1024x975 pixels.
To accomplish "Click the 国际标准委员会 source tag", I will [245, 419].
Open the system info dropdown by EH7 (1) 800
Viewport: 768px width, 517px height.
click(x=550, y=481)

## EXERCISE OBJECTIVE:
Return these lines unchanged.

## ANSWER BELOW:
1024x975 pixels.
To accomplish "Click the 国际标准委员会 source tag", I will [245, 419].
Open the system info dropdown by EH7 (1) 800
Viewport: 768px width, 517px height.
click(x=550, y=481)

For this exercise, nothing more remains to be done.